Just back from the jazz and news starved shores of Bouvet to find Humph
dead. Bestrode the British scene like a colossus. He was always there. As
musician, broadcaster and critic, always part of my jazz life. Surreptitious
listening to the always late, late night BBC jazz programmes on a trannie
under the bed covers. My first ever jazz gig, 1962 or 63, a Humph at a
desolate and near deserted London suburban cinema. The 'mainstream' band,
hopelessly uncommercial in the dog days of the trad boom. At its peak, 'The
Best Of Jazz' radio programme was just that, seamless excellence from a wide
spectrum of our music, catholic, never mean. Always kept the best band
available, subsidised, I imagine, by his more popular alta egos. Explored
the music, never sitting back comfy in re-creation.
Also a very fine critic although sadly not enough.

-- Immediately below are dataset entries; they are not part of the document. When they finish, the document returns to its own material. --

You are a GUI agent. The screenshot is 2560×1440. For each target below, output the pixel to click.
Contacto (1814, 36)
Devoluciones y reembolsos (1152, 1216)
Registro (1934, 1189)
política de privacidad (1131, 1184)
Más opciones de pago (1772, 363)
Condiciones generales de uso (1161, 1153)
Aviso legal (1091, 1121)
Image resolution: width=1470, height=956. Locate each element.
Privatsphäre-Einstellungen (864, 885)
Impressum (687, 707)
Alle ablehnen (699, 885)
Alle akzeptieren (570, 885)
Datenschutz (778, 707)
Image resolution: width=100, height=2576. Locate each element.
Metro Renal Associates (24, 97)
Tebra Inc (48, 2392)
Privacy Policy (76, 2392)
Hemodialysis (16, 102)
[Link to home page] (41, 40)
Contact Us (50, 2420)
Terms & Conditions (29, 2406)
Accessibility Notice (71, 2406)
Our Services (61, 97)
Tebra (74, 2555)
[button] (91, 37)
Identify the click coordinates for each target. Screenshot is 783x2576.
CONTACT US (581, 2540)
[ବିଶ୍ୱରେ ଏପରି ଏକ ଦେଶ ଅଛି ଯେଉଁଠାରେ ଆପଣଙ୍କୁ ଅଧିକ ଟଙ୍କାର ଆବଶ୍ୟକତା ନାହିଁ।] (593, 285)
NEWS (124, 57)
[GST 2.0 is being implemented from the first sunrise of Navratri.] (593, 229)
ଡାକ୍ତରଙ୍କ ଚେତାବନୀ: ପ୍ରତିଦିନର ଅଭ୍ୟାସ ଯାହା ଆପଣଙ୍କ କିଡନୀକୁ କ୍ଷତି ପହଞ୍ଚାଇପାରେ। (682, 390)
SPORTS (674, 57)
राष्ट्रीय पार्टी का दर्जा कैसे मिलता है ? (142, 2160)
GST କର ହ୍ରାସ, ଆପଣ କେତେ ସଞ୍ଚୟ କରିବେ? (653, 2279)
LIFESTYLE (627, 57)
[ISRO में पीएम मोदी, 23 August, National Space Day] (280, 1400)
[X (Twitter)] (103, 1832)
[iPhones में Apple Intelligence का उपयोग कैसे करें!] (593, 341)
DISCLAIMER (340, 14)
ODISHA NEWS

Indeed ' The Best Of
Jazz' essential. A fine writer, as also the autobiographical works attest.
Strange to read the fine obit in the Guardian by the pre-deceased Melly
whose good-time attitude to the music might, at first glance, seem the
antithesis of Humph.
I have lots in my collection from the very earliest sides but I turned to my
very last Humph for a testament. The 1992 session with Acker Bilk which
shows him at his finest, in a relaxed environment, playing timeless and
eclectic jazz based on the tradition.